Step 1: Access the Web API service and check rate limits


In [9]:
import requests
    
url = "https://api.github.com/orgs/ibm"
response = requests.get(url)

if response.status_code == 200:
    print('Response status - OK ')
    print(response.headers['X-RateLimit-Remaining'])
else:
    print('Error making the HTTP request ',response.status_code  )


Response status - OK 
53

Step 2: Authentication (if required)

Authenticate requests to increase the API request limit. Access data that requires authentication.

Basic Authentication
  • Pass the userid and password as parameters in the response.get function
  • Little risky and prone to hacking. Create dummy user ID and password
OAUTH
  • OAuth 2 is an authorization framework that enables a user to connect to their account using a third party application
  • While this is more secure thant the basic authentication (i.e. passing the userid and password while you make a http request), it is a little more difficult to code.
  • It needs a personal token and a consumer key to be generated and passed to the webserver

Unfortunately different websites have different ways of generating and using the token and consumer keys. Hence we will need to write the authorization code for each website seperately. HOwever, every website provides detailed information on how you can generate and send the token and keys.


In [ ]:
import requests
    
def GithubAPI(url):
    """ Make a HTTP request for the given URL and send the response body
    back to the calling function"""
    # Use basic authentication
    response = requests.get(url, auth=("ENTER USER ID","ENTER PASSWORD"))
    if response.status_code == 200:
        print('Response status - OK ')
        print(response.headers['X-RateLimit-Remaining'])
        return response.text
    else:
        print('Error making the HTTP request ',response.status_code  )
        return None

def main():
    url = "https://api.github.com/orgs/ibm"
    txt_response = GithubAPI(url)
    
    if txt_response:
        print(txt_response)

main()

Step 3: Parse the response

The json module gives us functions to convert the JSON response to a python readable data structure.

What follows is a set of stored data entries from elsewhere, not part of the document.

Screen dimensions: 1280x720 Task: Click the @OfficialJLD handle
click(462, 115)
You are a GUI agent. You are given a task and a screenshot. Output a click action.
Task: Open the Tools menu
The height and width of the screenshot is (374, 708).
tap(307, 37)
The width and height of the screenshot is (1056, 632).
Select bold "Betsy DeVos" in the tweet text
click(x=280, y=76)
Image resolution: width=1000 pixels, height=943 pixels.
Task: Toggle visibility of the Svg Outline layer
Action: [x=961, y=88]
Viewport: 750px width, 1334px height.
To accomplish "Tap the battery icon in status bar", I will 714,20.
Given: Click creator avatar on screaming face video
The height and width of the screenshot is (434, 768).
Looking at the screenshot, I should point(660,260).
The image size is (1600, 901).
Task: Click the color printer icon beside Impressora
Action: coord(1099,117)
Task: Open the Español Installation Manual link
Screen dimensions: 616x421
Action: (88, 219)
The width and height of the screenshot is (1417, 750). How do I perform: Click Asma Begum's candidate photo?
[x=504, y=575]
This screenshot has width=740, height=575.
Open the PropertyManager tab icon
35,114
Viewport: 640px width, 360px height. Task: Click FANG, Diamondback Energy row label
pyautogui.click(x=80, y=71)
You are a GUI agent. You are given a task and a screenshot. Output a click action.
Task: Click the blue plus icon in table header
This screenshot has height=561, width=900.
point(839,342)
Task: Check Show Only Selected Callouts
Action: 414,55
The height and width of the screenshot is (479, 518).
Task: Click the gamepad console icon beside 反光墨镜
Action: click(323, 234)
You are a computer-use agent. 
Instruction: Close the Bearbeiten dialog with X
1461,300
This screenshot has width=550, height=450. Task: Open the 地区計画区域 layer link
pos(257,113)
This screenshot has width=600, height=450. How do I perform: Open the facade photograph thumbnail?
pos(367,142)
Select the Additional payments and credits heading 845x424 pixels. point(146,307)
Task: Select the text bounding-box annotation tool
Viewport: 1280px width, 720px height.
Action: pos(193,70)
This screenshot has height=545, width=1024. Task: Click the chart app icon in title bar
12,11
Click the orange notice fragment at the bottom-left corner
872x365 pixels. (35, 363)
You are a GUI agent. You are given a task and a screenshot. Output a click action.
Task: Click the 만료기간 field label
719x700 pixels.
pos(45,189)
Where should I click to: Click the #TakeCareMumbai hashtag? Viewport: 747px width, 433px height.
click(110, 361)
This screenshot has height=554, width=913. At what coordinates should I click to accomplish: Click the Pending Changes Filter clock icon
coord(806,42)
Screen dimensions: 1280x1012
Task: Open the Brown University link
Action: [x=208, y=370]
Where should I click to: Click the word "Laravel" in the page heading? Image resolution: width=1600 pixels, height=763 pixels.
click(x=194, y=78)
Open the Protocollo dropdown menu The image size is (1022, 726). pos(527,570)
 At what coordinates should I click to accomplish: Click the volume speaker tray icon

Write a program to get the number of OSS projects started by IBM


In [13]:
import requests
import json

def GithubAPI(url):
    """ Make a HTTP request for the given URL and send the response body
    back to the calling function"""
    response = requests.get(url)
    if response.status_code == 200:
        print('Response status - OK ')
        return response.json()
    else:
        print('Error making the HTTP request ',response.status_code  )
        return None

def main():
    url = "https://api.github.com/orgs/ibm"
    txt_response = GithubAPI(url)
    
    if txt_response:
        print('The number of public repos are : ',txt_response['public_repos'])

main()


Response status - OK 
The number of public repos are :  851

Step 3: Follow the url information from the Web API to find what you need

Let us collect the information regarding the different projects started by IBM


In [ ]:
import requests
import json
        
def GithubAPI(url):
    """ Make a HTTP request for the given URL and send the response body
    back to the calling function"""
    response = requests.get(url, auth("ENTER USER ID","ENTER PASSWORD"))
    if response.status_code == 200:
        print('Response status - OK ')
        return response.json()
    else:
        print('Error making the HTTP request ',response.status_code  )
        return None

def main():
    url = "https://api.github.com/orgs/ibm"
    response_json = GithubAPI(url)
    
    if response_json:
        print('The number of public repos are : ',response_json['public_repos'])
        repo_url = response_json['repos_url']
        repo_response = GithubAPI(repo_url)
        for repo in repo_response:
            print([repo['id'],repo['name']])
        
main()

Step 4: Paginate to get data from other pages

Traverse the pages if the data is spread across multiple pages


In [ ]:
import requests
import json
        
def GithubAPI(url):
    """ Make a HTTP request for the given URL and send the response body
    back to the calling function"""
    response = requests.get(url, auth = ("ENTER USER ID","ENTER PASSWORD"))
    if response.status_code == 200:
        print('Response status - OK ')
        return response.json()
    else:
        print('Error making the HTTP request ',response.status_code  )
        return None

def main():
    url = "https://api.github.com/orgs/ibm"
    response_json = GithubAPI(url)
    
    if response_json:
        print('The number of public repos are : ',response_json['public_repos'])
        repo_url = response_json['repos_url']
        total_no =  response_json['public_repos']
        per_page = 100
        page_count = 1
        while page_count < total_no/100:
            #Display 100 repos per page and traverse the pages untill we get the last page
            page_url = repo_url+"?per_page=100&page_no="+str(page_count)
            print(page_url)
            repo_response = GithubAPI(page_url)
            # Increment page number
            page_count = page_count+1
            for repo in repo_response:
                print([repo['id'],repo['name']])
                
main()

Write a CSV

Lets try to write the repos into a CSV file.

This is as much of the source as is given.